**HOW TO COMPLETE THIS TASK**
Give back the full listing exactly as written.

**WORKING DATA**
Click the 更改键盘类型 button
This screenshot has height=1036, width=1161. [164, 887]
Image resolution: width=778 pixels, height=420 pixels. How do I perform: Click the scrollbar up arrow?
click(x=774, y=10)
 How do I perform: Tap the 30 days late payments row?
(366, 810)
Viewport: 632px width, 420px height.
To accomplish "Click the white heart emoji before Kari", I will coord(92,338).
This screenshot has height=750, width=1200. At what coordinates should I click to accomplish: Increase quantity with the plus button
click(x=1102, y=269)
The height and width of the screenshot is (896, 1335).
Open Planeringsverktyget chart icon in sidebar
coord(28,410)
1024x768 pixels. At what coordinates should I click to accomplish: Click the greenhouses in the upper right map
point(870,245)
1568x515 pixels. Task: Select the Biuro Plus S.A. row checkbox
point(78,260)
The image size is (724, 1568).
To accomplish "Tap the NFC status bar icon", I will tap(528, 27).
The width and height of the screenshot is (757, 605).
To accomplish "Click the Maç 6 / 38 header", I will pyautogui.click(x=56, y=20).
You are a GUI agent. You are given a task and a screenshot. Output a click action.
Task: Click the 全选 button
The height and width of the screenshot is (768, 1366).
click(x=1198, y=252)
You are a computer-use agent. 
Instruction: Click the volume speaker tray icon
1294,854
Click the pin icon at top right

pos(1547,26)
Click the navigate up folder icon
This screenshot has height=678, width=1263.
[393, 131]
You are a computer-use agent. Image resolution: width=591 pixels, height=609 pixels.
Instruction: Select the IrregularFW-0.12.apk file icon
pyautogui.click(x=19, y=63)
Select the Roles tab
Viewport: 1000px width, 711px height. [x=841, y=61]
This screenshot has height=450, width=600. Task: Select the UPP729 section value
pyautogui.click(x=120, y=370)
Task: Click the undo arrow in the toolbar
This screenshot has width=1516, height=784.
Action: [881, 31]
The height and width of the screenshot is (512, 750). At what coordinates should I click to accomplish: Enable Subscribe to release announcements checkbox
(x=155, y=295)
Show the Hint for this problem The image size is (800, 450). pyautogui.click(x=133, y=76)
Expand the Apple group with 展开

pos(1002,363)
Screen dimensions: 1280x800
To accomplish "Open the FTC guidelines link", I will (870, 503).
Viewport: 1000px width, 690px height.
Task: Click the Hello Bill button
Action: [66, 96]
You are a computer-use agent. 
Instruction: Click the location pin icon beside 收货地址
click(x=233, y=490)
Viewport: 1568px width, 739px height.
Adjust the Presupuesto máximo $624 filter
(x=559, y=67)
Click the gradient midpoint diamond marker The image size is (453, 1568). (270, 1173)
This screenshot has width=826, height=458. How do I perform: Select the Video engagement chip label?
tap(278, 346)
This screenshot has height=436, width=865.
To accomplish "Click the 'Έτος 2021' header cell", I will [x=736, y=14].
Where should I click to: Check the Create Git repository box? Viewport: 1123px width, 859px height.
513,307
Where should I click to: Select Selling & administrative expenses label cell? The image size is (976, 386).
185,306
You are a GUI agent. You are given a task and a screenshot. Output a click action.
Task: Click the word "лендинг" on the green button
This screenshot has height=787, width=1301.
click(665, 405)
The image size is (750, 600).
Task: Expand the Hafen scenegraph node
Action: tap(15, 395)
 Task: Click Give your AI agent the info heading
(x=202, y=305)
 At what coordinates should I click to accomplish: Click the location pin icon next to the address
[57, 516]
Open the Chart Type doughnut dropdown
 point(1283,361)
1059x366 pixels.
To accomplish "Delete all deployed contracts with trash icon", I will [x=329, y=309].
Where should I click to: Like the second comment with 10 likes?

**TASK ANSWER**
Click the 更改键盘类型 button
This screenshot has height=1036, width=1161. [164, 887]
Image resolution: width=778 pixels, height=420 pixels. How do I perform: Click the scrollbar up arrow?
click(x=774, y=10)
 How do I perform: Tap the 30 days late payments row?
(366, 810)
Viewport: 632px width, 420px height.
To accomplish "Click the white heart emoji before Kari", I will coord(92,338).
This screenshot has height=750, width=1200. At what coordinates should I click to accomplish: Increase quantity with the plus button
click(x=1102, y=269)
The height and width of the screenshot is (896, 1335).
Open Planeringsverktyget chart icon in sidebar
coord(28,410)
1024x768 pixels. At what coordinates should I click to accomplish: Click the greenhouses in the upper right map
point(870,245)
1568x515 pixels. Task: Select the Biuro Plus S.A. row checkbox
point(78,260)
The image size is (724, 1568).
To accomplish "Tap the NFC status bar icon", I will tap(528, 27).
The width and height of the screenshot is (757, 605).
To accomplish "Click the Maç 6 / 38 header", I will pyautogui.click(x=56, y=20).
You are a GUI agent. You are given a task and a screenshot. Output a click action.
Task: Click the 全选 button
The height and width of the screenshot is (768, 1366).
click(x=1198, y=252)
You are a computer-use agent. 
Instruction: Click the volume speaker tray icon
1294,854
Click the pin icon at top right

pos(1547,26)
Click the navigate up folder icon
This screenshot has height=678, width=1263.
[393, 131]
You are a computer-use agent. Image resolution: width=591 pixels, height=609 pixels.
Instruction: Select the IrregularFW-0.12.apk file icon
pyautogui.click(x=19, y=63)
Select the Roles tab
Viewport: 1000px width, 711px height. [x=841, y=61]
This screenshot has height=450, width=600. Task: Select the UPP729 section value
pyautogui.click(x=120, y=370)
Task: Click the undo arrow in the toolbar
This screenshot has width=1516, height=784.
Action: [881, 31]
The height and width of the screenshot is (512, 750). At what coordinates should I click to accomplish: Enable Subscribe to release announcements checkbox
(x=155, y=295)
Show the Hint for this problem The image size is (800, 450). pyautogui.click(x=133, y=76)
Expand the Apple group with 展开

pos(1002,363)
Screen dimensions: 1280x800
To accomplish "Open the FTC guidelines link", I will (870, 503).
Viewport: 1000px width, 690px height.
Task: Click the Hello Bill button
Action: [66, 96]
You are a computer-use agent. 
Instruction: Click the location pin icon beside 收货地址
click(x=233, y=490)
Viewport: 1568px width, 739px height.
Adjust the Presupuesto máximo $624 filter
(x=559, y=67)
Click the gradient midpoint diamond marker The image size is (453, 1568). (270, 1173)
This screenshot has width=826, height=458. How do I perform: Select the Video engagement chip label?
tap(278, 346)
This screenshot has height=436, width=865.
To accomplish "Click the 'Έτος 2021' header cell", I will [x=736, y=14].
Where should I click to: Check the Create Git repository box? Viewport: 1123px width, 859px height.
513,307
Where should I click to: Select Selling & administrative expenses label cell? The image size is (976, 386).
185,306
You are a GUI agent. You are given a task and a screenshot. Output a click action.
Task: Click the word "лендинг" on the green button
This screenshot has height=787, width=1301.
click(665, 405)
The image size is (750, 600).
Task: Expand the Hafen scenegraph node
Action: tap(15, 395)
 Task: Click Give your AI agent the info heading
(x=202, y=305)
 At what coordinates should I click to accomplish: Click the location pin icon next to the address
[57, 516]
Open the Chart Type doughnut dropdown
 point(1283,361)
1059x366 pixels.
To accomplish "Delete all deployed contracts with trash icon", I will [x=329, y=309].
Where should I click to: Like the second comment with 10 likes?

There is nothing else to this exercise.